## Exercise objective
Rewrite the rows below, changing every occurrence of "Where should I click to:" to "Which point should I click to:" and leaving everything else as it is.

--------

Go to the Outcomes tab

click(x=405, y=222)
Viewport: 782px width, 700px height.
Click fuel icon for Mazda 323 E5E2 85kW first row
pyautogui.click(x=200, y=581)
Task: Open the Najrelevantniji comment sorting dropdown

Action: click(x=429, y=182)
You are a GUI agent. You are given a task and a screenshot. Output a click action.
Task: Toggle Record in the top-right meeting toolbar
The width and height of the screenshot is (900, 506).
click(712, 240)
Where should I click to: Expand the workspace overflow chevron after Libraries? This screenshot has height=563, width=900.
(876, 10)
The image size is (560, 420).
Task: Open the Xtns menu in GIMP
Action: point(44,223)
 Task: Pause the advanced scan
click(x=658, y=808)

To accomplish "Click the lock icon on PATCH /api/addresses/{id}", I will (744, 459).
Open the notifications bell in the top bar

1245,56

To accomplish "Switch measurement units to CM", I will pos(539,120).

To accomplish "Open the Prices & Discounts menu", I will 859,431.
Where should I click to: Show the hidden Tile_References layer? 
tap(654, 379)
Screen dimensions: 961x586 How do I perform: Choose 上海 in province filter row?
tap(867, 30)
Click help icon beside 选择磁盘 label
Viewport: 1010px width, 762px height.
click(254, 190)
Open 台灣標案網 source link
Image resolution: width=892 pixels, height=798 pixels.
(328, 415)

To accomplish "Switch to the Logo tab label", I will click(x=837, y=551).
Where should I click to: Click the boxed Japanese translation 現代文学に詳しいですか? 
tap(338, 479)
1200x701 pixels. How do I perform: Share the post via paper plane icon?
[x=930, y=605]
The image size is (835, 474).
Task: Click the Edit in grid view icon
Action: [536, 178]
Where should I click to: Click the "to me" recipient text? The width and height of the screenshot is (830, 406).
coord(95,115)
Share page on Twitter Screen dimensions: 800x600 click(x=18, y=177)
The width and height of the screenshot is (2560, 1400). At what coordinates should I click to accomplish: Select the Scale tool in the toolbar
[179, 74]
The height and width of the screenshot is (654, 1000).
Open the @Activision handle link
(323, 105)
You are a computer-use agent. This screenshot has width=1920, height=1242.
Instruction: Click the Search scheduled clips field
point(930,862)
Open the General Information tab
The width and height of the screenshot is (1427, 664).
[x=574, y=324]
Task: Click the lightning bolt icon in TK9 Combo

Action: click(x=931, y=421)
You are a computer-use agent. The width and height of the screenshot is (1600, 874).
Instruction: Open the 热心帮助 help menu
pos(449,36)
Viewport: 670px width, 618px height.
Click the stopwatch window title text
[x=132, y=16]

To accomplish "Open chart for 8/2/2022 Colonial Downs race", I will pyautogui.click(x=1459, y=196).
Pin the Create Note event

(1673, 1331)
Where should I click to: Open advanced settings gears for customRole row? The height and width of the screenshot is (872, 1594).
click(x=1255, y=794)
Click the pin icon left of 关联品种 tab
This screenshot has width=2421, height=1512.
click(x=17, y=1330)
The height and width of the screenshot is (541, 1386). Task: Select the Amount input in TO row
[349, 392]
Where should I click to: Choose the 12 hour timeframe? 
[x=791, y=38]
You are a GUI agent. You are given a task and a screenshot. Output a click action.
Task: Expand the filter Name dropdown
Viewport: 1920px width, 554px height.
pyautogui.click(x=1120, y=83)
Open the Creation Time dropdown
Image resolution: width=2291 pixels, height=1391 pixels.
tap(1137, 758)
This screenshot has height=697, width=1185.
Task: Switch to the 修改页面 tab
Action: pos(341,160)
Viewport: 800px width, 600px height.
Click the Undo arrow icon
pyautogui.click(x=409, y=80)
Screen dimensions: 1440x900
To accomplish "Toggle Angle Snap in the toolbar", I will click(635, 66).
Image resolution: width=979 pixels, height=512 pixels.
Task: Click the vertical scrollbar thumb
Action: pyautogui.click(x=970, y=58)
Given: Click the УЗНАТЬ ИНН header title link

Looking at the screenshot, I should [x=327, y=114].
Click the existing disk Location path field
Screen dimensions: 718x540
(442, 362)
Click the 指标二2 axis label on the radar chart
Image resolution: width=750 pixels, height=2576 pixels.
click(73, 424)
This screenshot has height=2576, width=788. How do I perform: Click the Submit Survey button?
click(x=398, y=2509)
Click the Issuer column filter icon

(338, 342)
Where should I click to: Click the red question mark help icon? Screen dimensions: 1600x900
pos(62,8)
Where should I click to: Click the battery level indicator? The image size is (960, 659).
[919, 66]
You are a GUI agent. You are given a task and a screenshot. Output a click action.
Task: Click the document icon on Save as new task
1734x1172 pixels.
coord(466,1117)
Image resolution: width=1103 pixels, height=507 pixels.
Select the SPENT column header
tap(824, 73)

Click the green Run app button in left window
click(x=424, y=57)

--------

## Correct answer
Go to the Outcomes tab

click(x=405, y=222)
Viewport: 782px width, 700px height.
Click fuel icon for Mazda 323 E5E2 85kW first row
pyautogui.click(x=200, y=581)
Task: Open the Najrelevantniji comment sorting dropdown

Action: click(x=429, y=182)
You are a GUI agent. You are given a task and a screenshot. Output a click action.
Task: Toggle Record in the top-right meeting toolbar
The width and height of the screenshot is (900, 506).
click(712, 240)
Which point should I click to: Expand the workspace overflow chevron after Libraries? This screenshot has height=563, width=900.
(876, 10)
The image size is (560, 420).
Task: Open the Xtns menu in GIMP
Action: point(44,223)
 Task: Pause the advanced scan
click(x=658, y=808)

To accomplish "Click the lock icon on PATCH /api/addresses/{id}", I will (744, 459).
Open the notifications bell in the top bar

1245,56

To accomplish "Switch measurement units to CM", I will pos(539,120).

To accomplish "Open the Prices & Discounts menu", I will 859,431.
Which point should I click to: Show the hidden Tile_References layer? 
tap(654, 379)
Screen dimensions: 961x586 How do I perform: Choose 上海 in province filter row?
tap(867, 30)
Click help icon beside 选择磁盘 label
Viewport: 1010px width, 762px height.
click(254, 190)
Open 台灣標案網 source link
Image resolution: width=892 pixels, height=798 pixels.
(328, 415)

To accomplish "Switch to the Logo tab label", I will click(x=837, y=551).
Which point should I click to: Click the boxed Japanese translation 現代文学に詳しいですか? 
tap(338, 479)
1200x701 pixels. How do I perform: Share the post via paper plane icon?
[x=930, y=605]
The image size is (835, 474).
Task: Click the Edit in grid view icon
Action: [536, 178]
Which point should I click to: Click the "to me" recipient text? The width and height of the screenshot is (830, 406).
coord(95,115)
Share page on Twitter Screen dimensions: 800x600 click(x=18, y=177)
The width and height of the screenshot is (2560, 1400). At what coordinates should I click to accomplish: Select the Scale tool in the toolbar
[179, 74]
The height and width of the screenshot is (654, 1000).
Open the @Activision handle link
(323, 105)
You are a computer-use agent. This screenshot has width=1920, height=1242.
Instruction: Click the Search scheduled clips field
point(930,862)
Open the General Information tab
The width and height of the screenshot is (1427, 664).
[x=574, y=324]
Task: Click the lightning bolt icon in TK9 Combo

Action: click(x=931, y=421)
You are a computer-use agent. The width and height of the screenshot is (1600, 874).
Instruction: Open the 热心帮助 help menu
pos(449,36)
Viewport: 670px width, 618px height.
Click the stopwatch window title text
[x=132, y=16]

To accomplish "Open chart for 8/2/2022 Colonial Downs race", I will pyautogui.click(x=1459, y=196).
Pin the Create Note event

(1673, 1331)
Which point should I click to: Open advanced settings gears for customRole row? The height and width of the screenshot is (872, 1594).
click(x=1255, y=794)
Click the pin icon left of 关联品种 tab
This screenshot has width=2421, height=1512.
click(x=17, y=1330)
The height and width of the screenshot is (541, 1386). Task: Select the Amount input in TO row
[349, 392]
Which point should I click to: Choose the 12 hour timeframe? 
[x=791, y=38]
You are a GUI agent. You are given a task and a screenshot. Output a click action.
Task: Expand the filter Name dropdown
Viewport: 1920px width, 554px height.
pyautogui.click(x=1120, y=83)
Open the Creation Time dropdown
Image resolution: width=2291 pixels, height=1391 pixels.
tap(1137, 758)
This screenshot has height=697, width=1185.
Task: Switch to the 修改页面 tab
Action: pos(341,160)
Viewport: 800px width, 600px height.
Click the Undo arrow icon
pyautogui.click(x=409, y=80)
Screen dimensions: 1440x900
To accomplish "Toggle Angle Snap in the toolbar", I will click(635, 66).
Image resolution: width=979 pixels, height=512 pixels.
Task: Click the vertical scrollbar thumb
Action: pyautogui.click(x=970, y=58)
Given: Click the УЗНАТЬ ИНН header title link

Looking at the screenshot, I should [x=327, y=114].
Click the existing disk Location path field
Screen dimensions: 718x540
(442, 362)
Click the 指标二2 axis label on the radar chart
Image resolution: width=750 pixels, height=2576 pixels.
click(73, 424)
This screenshot has height=2576, width=788. How do I perform: Click the Submit Survey button?
click(x=398, y=2509)
Click the Issuer column filter icon

(338, 342)
Which point should I click to: Click the red question mark help icon? Screen dimensions: 1600x900
pos(62,8)
Which point should I click to: Click the battery level indicator? The image size is (960, 659).
[919, 66]
You are a GUI agent. You are given a task and a screenshot. Output a click action.
Task: Click the document icon on Save as new task
1734x1172 pixels.
coord(466,1117)
Image resolution: width=1103 pixels, height=507 pixels.
Select the SPENT column header
tap(824, 73)

Click the green Run app button in left window
click(x=424, y=57)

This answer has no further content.